Glissement
Davos : petite histoire de la manière dont les élites occidentales ont perdu le contrôle de la mondialisation (et mis nos démocraties en danger sans paraître s’en rendre compte)
Emmanuel Macron se rend au forum économique mondial de Davos, ce mercredi.
Jean-Paul Betbeze
Jean-Paul Betbeze est président de Betbeze Conseil SAS. Il a également été Chef économiste et directeur des études économiques de Crédit Agricole SA jusqu'en 2012.
Il a notamment publié Crise une chance pour la France ; Crise : par ici la sortie ; 2012 : 100 jours pour défaire ou refaire la France, et en mars 2013 Si ça nous arrivait demain... (Plon). En 2016, il publie La Guerre des Mondialisations, aux éditions Economica et en 2017 "La France, ce malade imaginaire" chez le même éditeur.
Son site internet est le suivant : www.betbezeconseil.com
Edouard Husson
Universitaire, Edouard Husson a dirigé ESCP Europe Business School de 2012 à 2014 puis a été vice-président de l’Université Paris Sciences & Lettres (PSL). Il est actuellement professeur à l’Institut Franco-Allemand d’Etudes Européennes (à l’Université de Cergy-Pontoise). Spécialiste de l’histoire de l’Allemagne et de l’Europe, il travaille en particulier sur la modernisation politique des sociétés depuis la Révolution française. Il est l’auteur d’ouvrages et de nombreux articles sur l’histoire de l’Allemagne depuis la Révolution française, l’histoire des mondialisations, l’histoire de la monnaie, l’histoire du nazisme et des autres violences de masse au XXème siècle ou l’histoire des relations internationales et des conflits contemporains. Il écrit en ce moment une biographie de Benjamin Disraëli.
Ce mercredi 24 janvier, Emmanuel Macron se rendra au Forum économique mondial de Davos, dont l'agenda sera, comme cela a été le cas lors de l'édition 2017, consacré en partie à la question des inégalités. D'un point de vue historique, dans quelle mesure est-il possible de considérer que les "élites libérales et progressistes" ont pu être dépassées par les effets de la mondialisation, notamment dans la progression des inégalités que l'on a pu constater dans une large part des pays occidentaux ?
Jean-Paul Betbeze : Les « inégalités », plus encore celles de patrimoine que de revenu, ne viennent pas seulement de la globalisation, mais surtout de la rencontre entre la globalisation (le container et le cargo) et la révolution technologique en cours. C’est cette dernière qui diffuse les informations à toute allure, frappe d’obsolescence les savoirs, les hiérarchies et plus encore les structures de production et de distribution. C’est elle, en sens inverse, qui fait naître les marques mondiales, qui évincent et tuent celles que ne peuvent l’être, ou ne le sont plus. The winner takes it all. L’économie actuelle des plateformes, celle d’Uber et de la disruption, conduit à la hausse des tailles de production et d’organisation sans déséconomies d’échelle. Bref au monopole, vite mondial.

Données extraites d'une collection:

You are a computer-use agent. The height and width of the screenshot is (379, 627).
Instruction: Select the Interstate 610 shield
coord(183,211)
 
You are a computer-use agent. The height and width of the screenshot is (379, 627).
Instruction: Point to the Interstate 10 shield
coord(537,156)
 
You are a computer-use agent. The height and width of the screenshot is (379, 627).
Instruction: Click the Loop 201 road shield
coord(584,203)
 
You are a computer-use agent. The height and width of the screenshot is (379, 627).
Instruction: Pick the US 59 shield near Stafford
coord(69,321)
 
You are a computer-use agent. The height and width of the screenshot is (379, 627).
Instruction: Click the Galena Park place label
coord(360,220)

==

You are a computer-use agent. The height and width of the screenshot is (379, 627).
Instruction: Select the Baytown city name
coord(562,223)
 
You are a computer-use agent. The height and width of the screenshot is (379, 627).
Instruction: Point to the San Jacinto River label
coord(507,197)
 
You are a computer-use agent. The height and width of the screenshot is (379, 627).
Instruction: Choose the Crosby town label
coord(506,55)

Problèmes et tâches -
- 1) Selon l'extrait sur Davos et la mondialisation, jusqu'à quelle année Jean-Paul Betbeze a-t-il été chef économiste de Crédit Agricole SA ?
- 2) Prolongez l'extrait sur Davos et la mondialisation en reprenant après sa dernière phrase.
Les enregistrements forment un matériau indépendant du texte.

Résultats des tâches -
- 1) Jusqu'en 2012.

- 2)
Les « élites libérales et progressistes », ouvertes aux échanges, ont donc été dépassées par la vitesse de la mondialisation, technologique, scientifique puis financière et ses effets de polarisation, dans certains lieux, des compétences et des richesses, sur le modèle de la Silicone Valley. C’est cette vitesse, qui a bousculé les savoirs et les organisations. Elle a conduit au chômage de masse dans les pays industrialisés, mais aussi au plein emploi des « compétents », avec des salaires élevés et croissants, et à la « servicisation » croissante des activités, avec des salaires faibles. Il en résulte, aux Etats-Unis ou en Allemagne par exemple, une cohabitation du plein emploi et de la faible inflation. Les « inégalités » ne sont pas seulement de patrimoine et de revenu que de situation, avec un chômage souvent durable, des carrières fragilisées et menacées et de plus en plus « plates ». On parle en effet toujours des inégalités en termes monétaires, et peu ou pas de situation et de carrière, bien plus importantes - économiquement et politiquement. Car c’est de là que naissent les populismes.
Edouard Husson : La question des inégalités s’est invitée à Davos. Cela veut dire que nous sommes à la fin d’un cycle. Je voudrais donner deux points de repères en remontant en arrière. J’ai le souvenir d’une interview de Stanley Fischer, en 2004, qui se réjouissait de ce que l’ouvrier américain n’ose pas réclamer sa part de la création monétaire: « exubérante » de l’époque: avec beaucoup de mépris pour « les déplorables » (Hillary Clinton), cet économiste respecté expliquait que si l’ouvrier américain réclamait une hausse de salaire, son patron avait la menace de la délocalisation des emplois pour le faire taire. Remontons encore quinze ans plus tôt, le néolibéralisme triomphait en même temps que le Mur de Berlin s’écroulait. Eh bien, en une génération, on aura vu l’euphorie liée à l’avènement d’une nouvelle idéologie, son apogée puis le début de son déclin. Aujourd’hui, les milieux dirigeants occidentaux sont incapables de refouler la question des inégalités . Et la personnalité la plus attendue à Davos, c’est Trump, ce milliardaire qui s’est fait le porte-voix des « déplorables », en particulier de l’ouvrier américain oublié pendant trente ans par tous les artisans de la mondialisation néo-libérale.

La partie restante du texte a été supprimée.